The system connected to the scalp of patients, which delivers a constant dosage of electric field or with lower intensity may prolong survival and decreases the growth of death dealing brain tumor, claimed new study from a clinical test led by scientists from the Northwestern Medicine, released in the JAMA journal on 19th December.
Glioblastoma multiform (GBM), the most intense cancer begins within brain, may be overcome with the help of new therapy, which uses the swapping electric currents, known as ‘tumor treating fields or TT Fields that are transferred via a stream of insulated electrodes affixed to a shaved scalp of patient.
Excluding occasional breaks as well as electrode changes by week, the patients connect with the device all the time. Through a cable, the electrodes are connected to a tiny device powered by battery with delivering an electrical field to the brain tissues continuously.

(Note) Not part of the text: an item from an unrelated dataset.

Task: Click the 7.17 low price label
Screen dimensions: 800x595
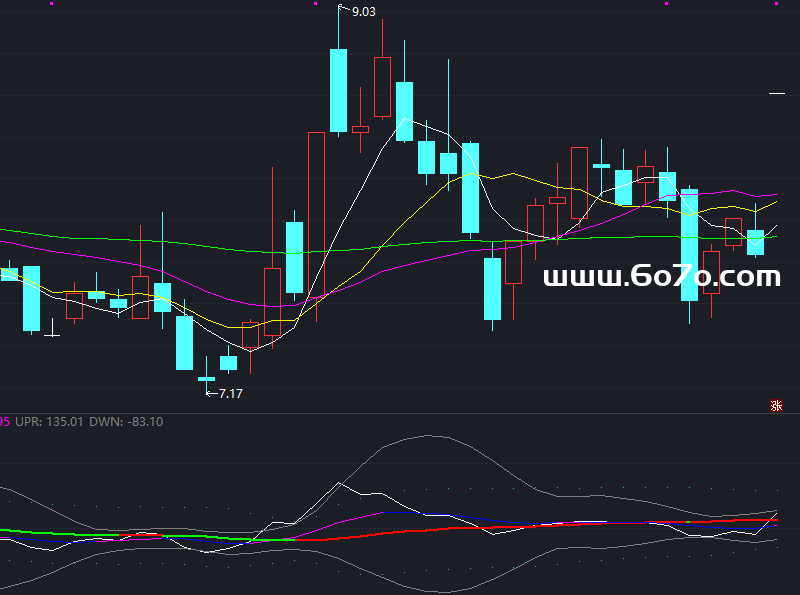Action: pyautogui.click(x=230, y=393)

Merging the electric field therapy with a standard chemotherapy lets a notable improvement in progression exiting as well as entire survival of patient with the glioblastoma detected recently.
Dr. Roger Stupp, the leading author of study and neurological surgery professor at the Northwestern University Feinberg School of Medicine, who is also a neuro oncology chief at the neurology department of Northwestern University Feinberg Medicine School, said in a statement that, “This trial establishes a new treatment paradigm that substantially improves the outcome in patients with glioblastoma, and which may have applications in many other forms of cancer.”